▸ **Source extract**:
◇ ◇ ◇ ◇ ◇ ◇ ◇

Under the provisions of India’s Model Tenancy Act 2019, landlords could approach the rent court asking for eviction, if the tenants fail to pay the rent for two months in a row. Indian authorities hastened to announce various relief packages to offer respite, even if partial, to its 1.3 billion people after prime minister Narendra Modi declared a lockdown starting March 25, 2020, to flatten the curve of the Coronavirus spread in the country. While the centre announced a Rs 1.7-lakh-crore stimulus package to provide direct cash transfers and food security measures to millions of poor people, the RBI infused Rs 3.7 lakh crore in the banking sector, declared a three-month moratorium on loan repayments and brought down the repo rate to a record low of 4.4%.

While most of these measures have been designed to help the home owner in general and the common man in particular, none of them offer any direct security to those living in rented accommodations. For instance, the three-month moratorium announced by the RBI would provide some breathing space to home owners who are servicing a home loan.

 

Rents waivers

Barring appeals from Delhi and Odisha chief ministers to landlords to offer rent waiver for two to three months, not much relief has been offered to tenants so far.

“I appeal to all landlords not to force tenants to pay rent for two or three months. Please postpone it for a few months. When the situation becomes normal, if anyone is unable to pay, the government will pay for them. If any landlord still forces his tenants to pay the rent, strict action will be taken against him,” Delhi CM Arvind Kejriwal said while addressing a digital press conference on March 29.

“Appeal to all landlords to be compassionate during this hour of crisis and waive off or at least defer the rent for our tenants for three months. Tenants shouldn’t be asked to vacate for non-payment during this crisis period,” tweeted Odisha CM Navin Patnaik.

As the situation plays out, it would be important to assess the impact of the pandemic on India’s rental realty market and its various stakeholders.

 

Impact on rents

PropTiger.com data shows rents in some of the major Indian markets declined in 2019 amid increased housing supply. Despite the fact that housing ownership is easy to obtain now with easy availability of home finance, developers in India’s nine key residential markets were sitting on an unsold stock consisting of 7.5 lakh units.

 

Will rents fall?

City Average rent/month in 2019 Decline from 2018
Delhi Rs 13,532 -8%
Noida Rs 10,499 -8%
Gurugram Rs 18,064 -5%
Mumbai Rs 18,476 No change
Bengaluru Rs 16, 498 -1%
Hyderabad Rs 13,604 -3%

 

Would house rents fall further, in the aftermath of the COVID-19? Sector stakeholders believe they would. “Looking at the upcoming economic situation, rentals will be under severe pressure. Although we don’t see a general trend, the chances of reduction in rentals are high, especially in the areas that command high rentals,” says Kushagr Ansal, director, Ansal Housing.

◇ ◇ ◇ ◇ ◇ ◇ ◇

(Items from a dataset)
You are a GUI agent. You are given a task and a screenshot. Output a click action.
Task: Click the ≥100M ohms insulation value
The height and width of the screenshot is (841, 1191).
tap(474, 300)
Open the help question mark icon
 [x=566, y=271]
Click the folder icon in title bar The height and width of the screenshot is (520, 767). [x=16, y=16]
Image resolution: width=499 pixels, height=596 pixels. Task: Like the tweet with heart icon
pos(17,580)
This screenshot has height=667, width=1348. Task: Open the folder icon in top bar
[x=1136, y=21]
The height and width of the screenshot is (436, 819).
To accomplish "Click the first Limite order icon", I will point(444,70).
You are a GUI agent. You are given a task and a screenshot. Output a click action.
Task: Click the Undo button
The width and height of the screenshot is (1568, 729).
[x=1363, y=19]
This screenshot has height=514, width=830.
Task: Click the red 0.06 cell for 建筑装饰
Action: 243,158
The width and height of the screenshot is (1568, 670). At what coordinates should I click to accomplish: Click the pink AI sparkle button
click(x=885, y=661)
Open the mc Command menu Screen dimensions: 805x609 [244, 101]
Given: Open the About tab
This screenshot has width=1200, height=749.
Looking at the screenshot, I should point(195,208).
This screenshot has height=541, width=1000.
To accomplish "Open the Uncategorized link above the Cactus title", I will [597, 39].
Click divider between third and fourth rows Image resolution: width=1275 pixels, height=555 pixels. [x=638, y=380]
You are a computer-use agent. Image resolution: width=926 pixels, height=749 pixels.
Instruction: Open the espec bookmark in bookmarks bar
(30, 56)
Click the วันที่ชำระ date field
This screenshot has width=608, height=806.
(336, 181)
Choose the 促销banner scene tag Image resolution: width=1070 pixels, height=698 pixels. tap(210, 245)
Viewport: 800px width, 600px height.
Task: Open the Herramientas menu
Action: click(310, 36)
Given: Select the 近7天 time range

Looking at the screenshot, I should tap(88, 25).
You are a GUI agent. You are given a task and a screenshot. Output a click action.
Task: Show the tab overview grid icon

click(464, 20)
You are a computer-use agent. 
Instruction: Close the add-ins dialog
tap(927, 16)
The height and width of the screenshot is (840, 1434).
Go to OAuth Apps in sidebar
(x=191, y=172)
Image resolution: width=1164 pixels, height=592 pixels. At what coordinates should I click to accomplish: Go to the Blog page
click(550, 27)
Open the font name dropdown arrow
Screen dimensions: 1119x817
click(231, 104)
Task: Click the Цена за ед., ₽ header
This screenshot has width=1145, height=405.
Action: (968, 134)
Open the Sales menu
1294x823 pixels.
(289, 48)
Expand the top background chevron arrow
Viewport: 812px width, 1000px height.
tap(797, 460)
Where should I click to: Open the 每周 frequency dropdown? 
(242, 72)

◇ ◇ ◇ ◇ ◇ ◇ ◇

▸ **Tasks**:
1) In the article on India's rental market, what level did the RBI bring the repo rate down to?
2) Summarize the article on India's rental market in two sentences.
3) List every city named in the rent table of the article on India's rental market.

▸ **Written responses**:
1) A record low of 4.4%.

2) After the lockdown that began March 25, 2020, the centre and the RBI announced relief measures, but none offered direct security to tenants, and only the Delhi and Odisha chief ministers appealed to landlords to waive or defer rent. Rents in some major Indian markets had already declined in 2019 amid increased housing supply, and sector stakeholders believe they will fall further after COVID-19, especially in high-rent areas.

3) Delhi, Noida, Gurugram, Mumbai, Bengaluru, Hyderabad